La tubercolosi resta una delle principali infezioni killer nel mondo, con 1,6 milioni di morti e milioni di contagi ogni anno a livello globale, e un impatto enorme su famiglie e comunità. L’anno scorso, complice la pandemia di Covid-19, per la prima volta in quasi due decenni l’Organizzazione Mondiale della Sanità (Oms) ha segnalato una risalita dei casi di Tbc e di Tbc resistente ai farmaci, insieme a un aumento dei decessi.
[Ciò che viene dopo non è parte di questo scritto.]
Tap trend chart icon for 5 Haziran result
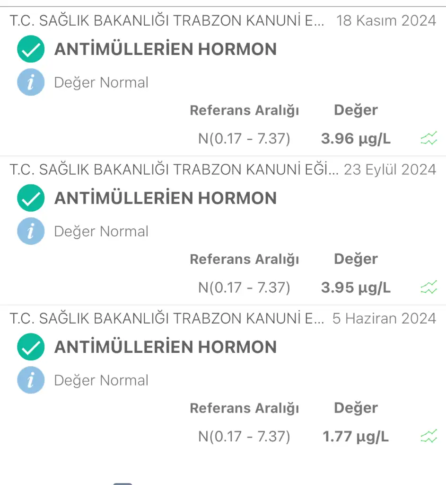click(x=429, y=437)
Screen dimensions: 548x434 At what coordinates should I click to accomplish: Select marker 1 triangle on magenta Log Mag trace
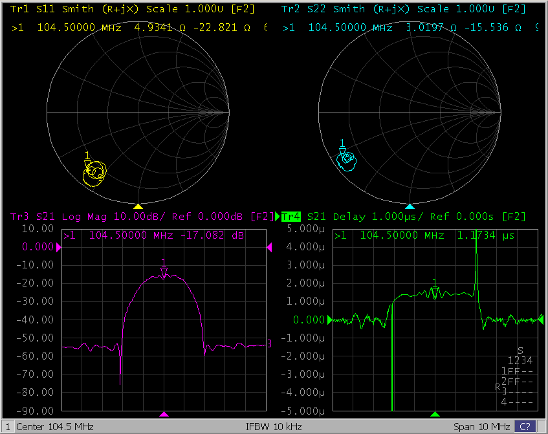[164, 271]
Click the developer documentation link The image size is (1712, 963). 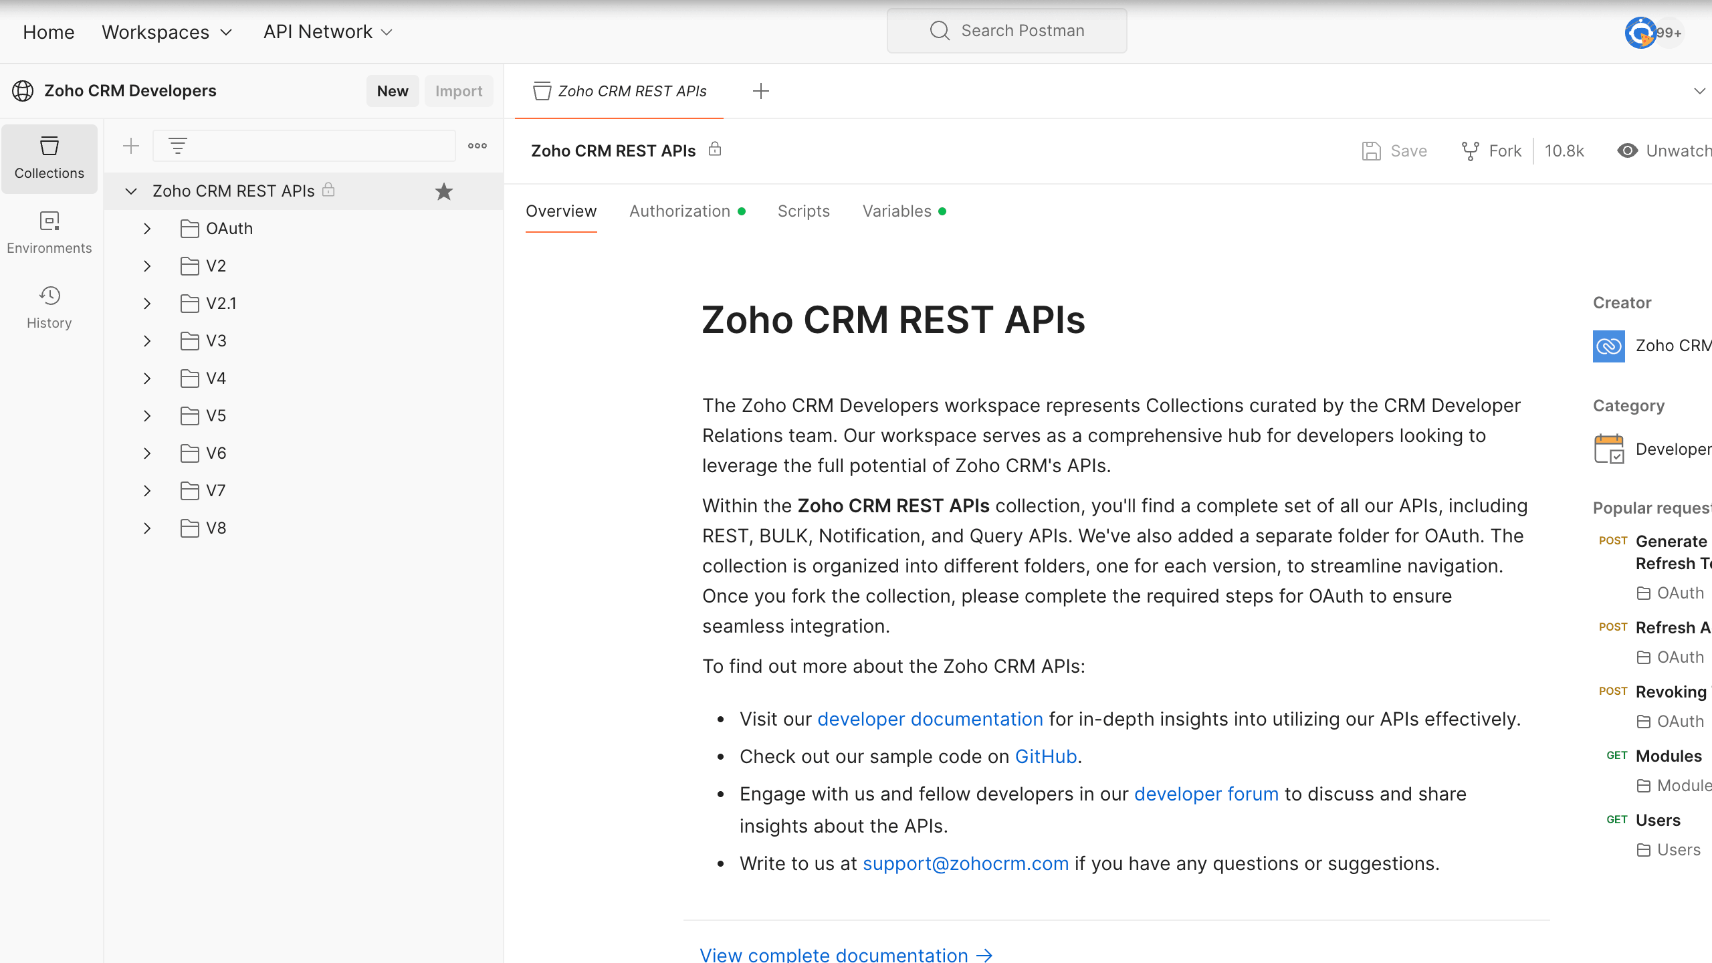pos(930,719)
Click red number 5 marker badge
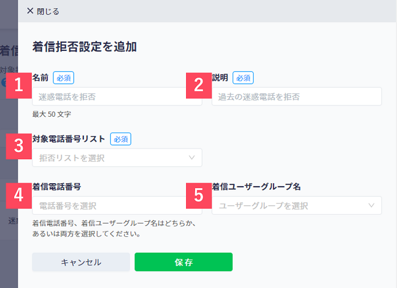Viewport: 397px width, 288px height. click(199, 196)
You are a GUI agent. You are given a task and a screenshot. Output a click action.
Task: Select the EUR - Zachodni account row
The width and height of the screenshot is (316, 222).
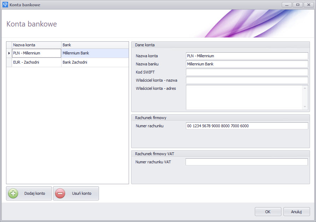click(x=36, y=62)
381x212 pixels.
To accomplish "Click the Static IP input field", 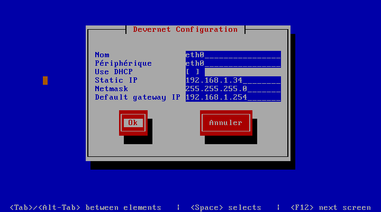I will point(233,80).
L’Italia è in pole verso l’obiettivo di eliminare la tubercolosi entro il 2030, rilanciato dall’Organizzazione Mondiale della Sanità. “L’Italia, con circa 3mila nuovi casi l’anno, è un Paese definito a bassa endemia di tubercolosi (come la maggior parte dei Paesi dell’Europa occidentale) ed è uno dei Paesi candidati a vincere questa battaglia”, afferma Daniela Maria Cirillo, presidente della Società europea di micobatteriologia (Esm), coordinatore per l’Associazione microbiologi clinici italiani (Amcli), del gruppo di lavoro sui micobatteri, e a capo dell’Unità Patogeni emergenti dell’Irccs ospedale San Raffaele di Milano -. Ma perché questo avvenga è necessario che si prenda coscienza che la malattia esiste ancora, che colpisce i più fragili, e che deve essere riconosciuta prontamente e trattata opportunamente per evitare nuovi contagi”.